Le ministre fédéral de la Santé, Mark Holland, a défendu l’approche progressive de son gouvernement visant à mettre en place le programme au cours de l’année.

Cette stratégie a été négociée avec les néo-démocrates dans le cadre d’un pacte politique visant à empêcher des élections anticipées. Les deux partis fédéraux ont indiqué qu’un lancement plus lent faciliterait le processus à mesure que le gouvernement mettait le programme sur la bonne voie.

«L’étendre à tout le monde est un grand défi, et chaque personne qui reçoit des soins auxquels elle n’avait pas accès auparavant représente [une] victoire», a déclaré M. Holland lors d’une conférence de presse à Winnipeg, jeudi.

Le gouvernement a récemment été critiqué pour ses promesses excessives et ses résultats insuffisants concernant une nouvelle prestation d’invalidité qui, selon les libéraux, permettrait de sortir des centaines de milliers de personnes handicapées de la pauvreté.

Le budget a révélé que le programme devrait aider 25 000 personnes à sortir de la pauvreté en fournissant un maximum de seulement 200 $ par mois aux personnes handicapées à faible revenu.

Comme le régime de soins dentaires, la prestation s’appuie sur le certificat de crédit d’impôt pour personnes handicapées pour déterminer l’admissibilité.

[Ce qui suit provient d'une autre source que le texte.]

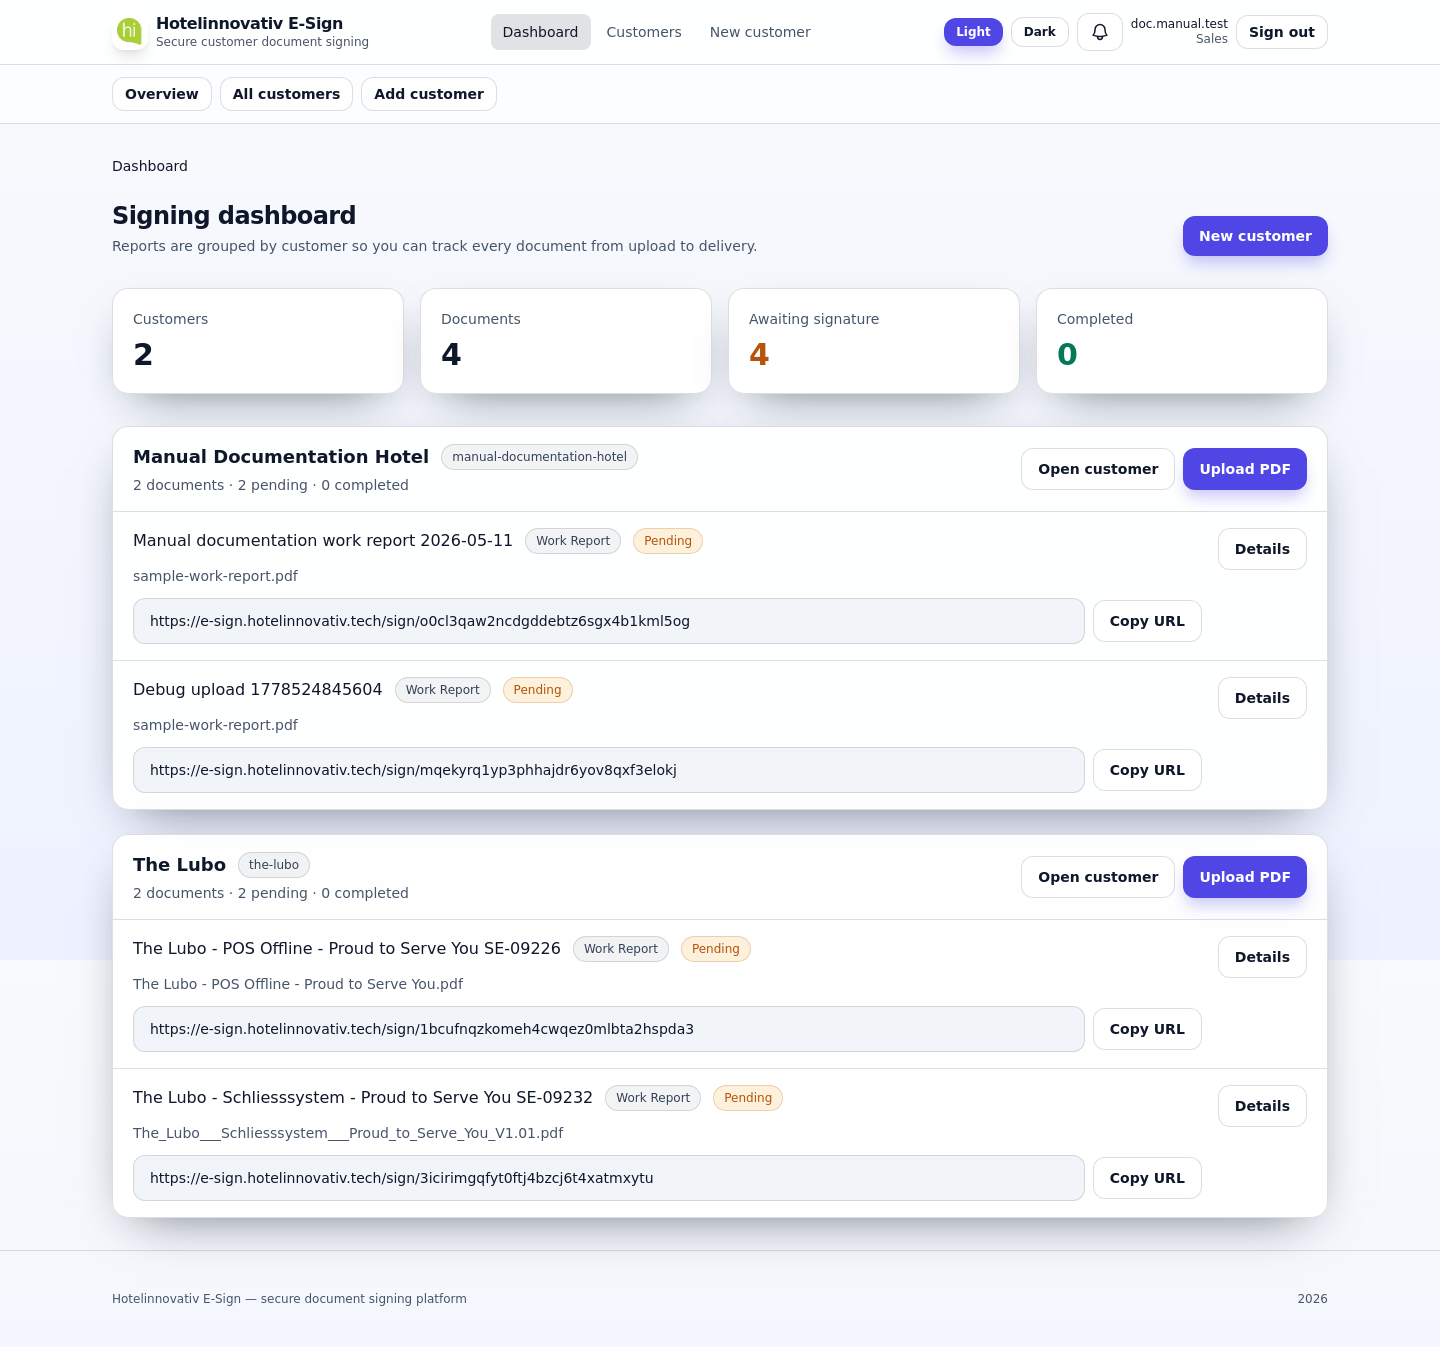
Task: Copy URL for Debug upload 1778524845604
Action: [x=1147, y=770]
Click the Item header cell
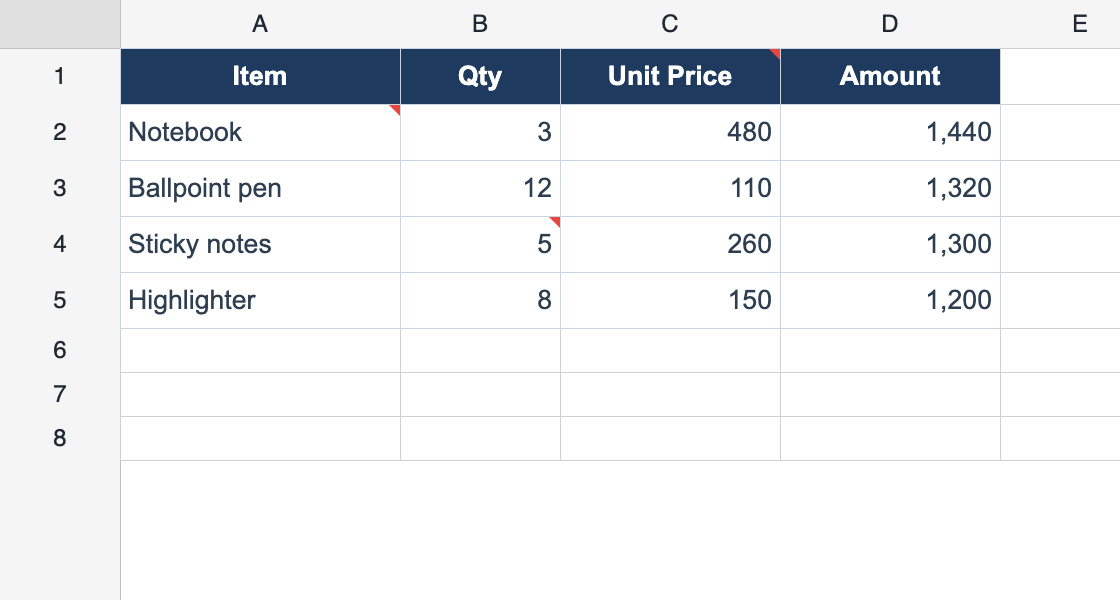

«Que vont faire les gens avec de bonnes dents s’ils n’ont rien à manger ?» a demandé Rabia Khedr, directrice de l’organisme Le handicap sans pauvreté.

«Nous devons reconnaître cette réalité: les personnes handicapées d’aujourd’hui ont besoin de nourriture, elles ont besoin d’un toit au-dessus de leur tête», a-t-elle poursuivi.

Chevauchement

Plusieurs provinces offrent déjà une couverture dentaire aux personnes handicapées, ce qui soulève des questions sur la façon dont les différents régimes gouvernementaux fonctionneront ensemble.

Les réponses restent floues, même si M. Holland a déclaré qu’il se coordonnait avec les gouvernements provinciaux et territoriaux pour en faire une «expérience transparente» pour les patients.

Jusqu’à présent, le gouvernement ne finance que des soins relativement simples, mais les procédures plus complexes nécessitant une autorisation devront attendre au mois de novembre.

Jusqu’à présent, plus de 200 000 personnes ont déposé une demande dans le cadre de ce programme.

Mark Holland s’attend à ce que le programme résiste à l’épreuve du temps.

Le chef du NPD, Jagmeet Singh, a accusé les conservateurs de vouloir supprimer le régime.

Un porte-parole conservateur n’a pas voulu confirmer ou infirmer les intentions de son parti s’il venait à former le prochain gouvernement.

«Bien que la grande majorité des Canadiens ne soient même pas admissibles à ce soi-disant programme « universel », ceux qui y sont admissibles ne peuvent pas obtenir les soins dentaires dont ils ont besoin chez le dentiste de leur choix et paient encore souvent de leur poche», a affirmé jeudi le porte-parole conservateur en matière de santé, le Dr Stephen Ellis.